Reproduce the lines below, substituting "How can I do" for every occurrence of "How do I perform" and leaving everything else unchanged.

(Data listing)

[Start]

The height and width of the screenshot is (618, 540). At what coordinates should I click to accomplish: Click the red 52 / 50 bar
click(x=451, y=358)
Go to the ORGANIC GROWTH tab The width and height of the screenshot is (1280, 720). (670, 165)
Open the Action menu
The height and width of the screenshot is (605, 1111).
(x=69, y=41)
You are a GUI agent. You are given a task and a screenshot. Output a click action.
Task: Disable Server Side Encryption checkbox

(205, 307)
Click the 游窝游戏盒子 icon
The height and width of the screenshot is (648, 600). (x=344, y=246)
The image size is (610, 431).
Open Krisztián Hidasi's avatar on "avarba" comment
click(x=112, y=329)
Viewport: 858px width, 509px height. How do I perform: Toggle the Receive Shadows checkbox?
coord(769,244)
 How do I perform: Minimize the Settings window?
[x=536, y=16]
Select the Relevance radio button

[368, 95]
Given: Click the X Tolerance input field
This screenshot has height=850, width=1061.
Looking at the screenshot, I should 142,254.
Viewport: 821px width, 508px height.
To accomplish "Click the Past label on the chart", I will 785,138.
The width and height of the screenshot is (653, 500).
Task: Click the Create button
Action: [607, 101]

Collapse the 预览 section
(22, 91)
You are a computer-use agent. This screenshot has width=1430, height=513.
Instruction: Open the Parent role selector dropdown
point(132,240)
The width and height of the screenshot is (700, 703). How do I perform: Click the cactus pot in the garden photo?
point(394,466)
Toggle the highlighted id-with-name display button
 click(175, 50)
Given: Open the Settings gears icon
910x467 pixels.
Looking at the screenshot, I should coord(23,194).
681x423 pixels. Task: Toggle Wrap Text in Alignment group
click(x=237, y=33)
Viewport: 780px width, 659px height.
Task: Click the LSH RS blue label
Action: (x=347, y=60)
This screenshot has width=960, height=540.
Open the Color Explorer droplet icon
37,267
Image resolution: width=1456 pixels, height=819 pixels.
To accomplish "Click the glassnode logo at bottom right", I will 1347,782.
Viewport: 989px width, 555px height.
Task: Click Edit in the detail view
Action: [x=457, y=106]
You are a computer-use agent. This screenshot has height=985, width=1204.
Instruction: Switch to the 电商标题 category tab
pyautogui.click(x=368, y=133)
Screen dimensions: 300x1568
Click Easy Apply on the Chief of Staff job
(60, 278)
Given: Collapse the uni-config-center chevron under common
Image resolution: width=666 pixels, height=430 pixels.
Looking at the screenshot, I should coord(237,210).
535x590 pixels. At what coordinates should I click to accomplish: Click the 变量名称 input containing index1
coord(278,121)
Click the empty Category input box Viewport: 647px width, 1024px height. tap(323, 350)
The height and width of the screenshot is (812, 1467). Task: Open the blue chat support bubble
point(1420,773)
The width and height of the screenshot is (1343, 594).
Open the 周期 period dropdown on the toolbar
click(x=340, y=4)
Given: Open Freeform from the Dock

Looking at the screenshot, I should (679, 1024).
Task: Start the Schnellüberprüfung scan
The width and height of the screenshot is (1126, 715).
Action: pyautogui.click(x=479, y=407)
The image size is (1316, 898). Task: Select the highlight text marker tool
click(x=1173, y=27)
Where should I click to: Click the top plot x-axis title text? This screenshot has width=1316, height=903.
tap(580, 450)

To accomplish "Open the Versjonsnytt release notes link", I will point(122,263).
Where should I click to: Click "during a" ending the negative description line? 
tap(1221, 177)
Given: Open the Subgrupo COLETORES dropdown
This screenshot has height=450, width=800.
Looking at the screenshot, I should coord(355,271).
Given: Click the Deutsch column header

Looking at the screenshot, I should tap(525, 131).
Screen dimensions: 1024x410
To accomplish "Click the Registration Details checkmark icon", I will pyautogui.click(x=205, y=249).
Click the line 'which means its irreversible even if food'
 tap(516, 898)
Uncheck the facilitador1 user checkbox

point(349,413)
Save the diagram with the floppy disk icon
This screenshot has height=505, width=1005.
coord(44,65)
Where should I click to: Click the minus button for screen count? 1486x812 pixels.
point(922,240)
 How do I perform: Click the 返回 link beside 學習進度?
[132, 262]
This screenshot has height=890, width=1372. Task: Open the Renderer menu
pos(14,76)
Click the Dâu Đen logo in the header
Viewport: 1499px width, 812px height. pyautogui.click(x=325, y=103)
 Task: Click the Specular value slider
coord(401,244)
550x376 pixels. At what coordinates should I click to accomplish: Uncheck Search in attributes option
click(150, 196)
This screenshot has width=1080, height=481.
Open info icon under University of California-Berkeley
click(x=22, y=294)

[End]

» Written response:
The height and width of the screenshot is (618, 540). At what coordinates should I click to accomplish: Click the red 52 / 50 bar
click(x=451, y=358)
Go to the ORGANIC GROWTH tab The width and height of the screenshot is (1280, 720). (670, 165)
Open the Action menu
The height and width of the screenshot is (605, 1111).
(x=69, y=41)
You are a GUI agent. You are given a task and a screenshot. Output a click action.
Task: Disable Server Side Encryption checkbox

(205, 307)
Click the 游窝游戏盒子 icon
The height and width of the screenshot is (648, 600). (x=344, y=246)
The image size is (610, 431).
Open Krisztián Hidasi's avatar on "avarba" comment
click(x=112, y=329)
Viewport: 858px width, 509px height. How can I do: Toggle the Receive Shadows checkbox?
coord(769,244)
 How can I do: Minimize the Settings window?
[x=536, y=16]
Select the Relevance radio button

[368, 95]
Given: Click the X Tolerance input field
This screenshot has height=850, width=1061.
Looking at the screenshot, I should 142,254.
Viewport: 821px width, 508px height.
To accomplish "Click the Past label on the chart", I will 785,138.
The width and height of the screenshot is (653, 500).
Task: Click the Create button
Action: [607, 101]

Collapse the 预览 section
(22, 91)
You are a computer-use agent. This screenshot has width=1430, height=513.
Instruction: Open the Parent role selector dropdown
point(132,240)
The width and height of the screenshot is (700, 703). How can I do: Click the cactus pot in the garden photo?
point(394,466)
Toggle the highlighted id-with-name display button
 click(175, 50)
Given: Open the Settings gears icon
910x467 pixels.
Looking at the screenshot, I should coord(23,194).
681x423 pixels. Task: Toggle Wrap Text in Alignment group
click(x=237, y=33)
Viewport: 780px width, 659px height.
Task: Click the LSH RS blue label
Action: (x=347, y=60)
This screenshot has width=960, height=540.
Open the Color Explorer droplet icon
37,267
Image resolution: width=1456 pixels, height=819 pixels.
To accomplish "Click the glassnode logo at bottom right", I will 1347,782.
Viewport: 989px width, 555px height.
Task: Click Edit in the detail view
Action: [x=457, y=106]
You are a computer-use agent. This screenshot has height=985, width=1204.
Instruction: Switch to the 电商标题 category tab
pyautogui.click(x=368, y=133)
Screen dimensions: 300x1568
Click Easy Apply on the Chief of Staff job
(60, 278)
Given: Collapse the uni-config-center chevron under common
Image resolution: width=666 pixels, height=430 pixels.
Looking at the screenshot, I should coord(237,210).
535x590 pixels. At what coordinates should I click to accomplish: Click the 变量名称 input containing index1
coord(278,121)
Click the empty Category input box Viewport: 647px width, 1024px height. tap(323, 350)
The height and width of the screenshot is (812, 1467). Task: Open the blue chat support bubble
point(1420,773)
The width and height of the screenshot is (1343, 594).
Open the 周期 period dropdown on the toolbar
click(x=340, y=4)
Given: Open Freeform from the Dock

Looking at the screenshot, I should (679, 1024).
Task: Start the Schnellüberprüfung scan
The width and height of the screenshot is (1126, 715).
Action: pyautogui.click(x=479, y=407)
The image size is (1316, 898). Task: Select the highlight text marker tool
click(x=1173, y=27)
Where should I click to: Click the top plot x-axis title text? This screenshot has width=1316, height=903.
tap(580, 450)

To accomplish "Open the Versjonsnytt release notes link", I will point(122,263).
Where should I click to: Click "during a" ending the negative description line? 
tap(1221, 177)
Given: Open the Subgrupo COLETORES dropdown
This screenshot has height=450, width=800.
Looking at the screenshot, I should coord(355,271).
Given: Click the Deutsch column header

Looking at the screenshot, I should tap(525, 131).
Screen dimensions: 1024x410
To accomplish "Click the Registration Details checkmark icon", I will pyautogui.click(x=205, y=249).
Click the line 'which means its irreversible even if food'
 tap(516, 898)
Uncheck the facilitador1 user checkbox

point(349,413)
Save the diagram with the floppy disk icon
This screenshot has height=505, width=1005.
coord(44,65)
Where should I click to: Click the minus button for screen count? 1486x812 pixels.
point(922,240)
 How can I do: Click the 返回 link beside 學習進度?
[132, 262]
This screenshot has height=890, width=1372. Task: Open the Renderer menu
pos(14,76)
Click the Dâu Đen logo in the header
Viewport: 1499px width, 812px height. pyautogui.click(x=325, y=103)
 Task: Click the Specular value slider
coord(401,244)
550x376 pixels. At what coordinates should I click to accomplish: Uncheck Search in attributes option
click(150, 196)
This screenshot has width=1080, height=481.
Open info icon under University of California-Berkeley
click(x=22, y=294)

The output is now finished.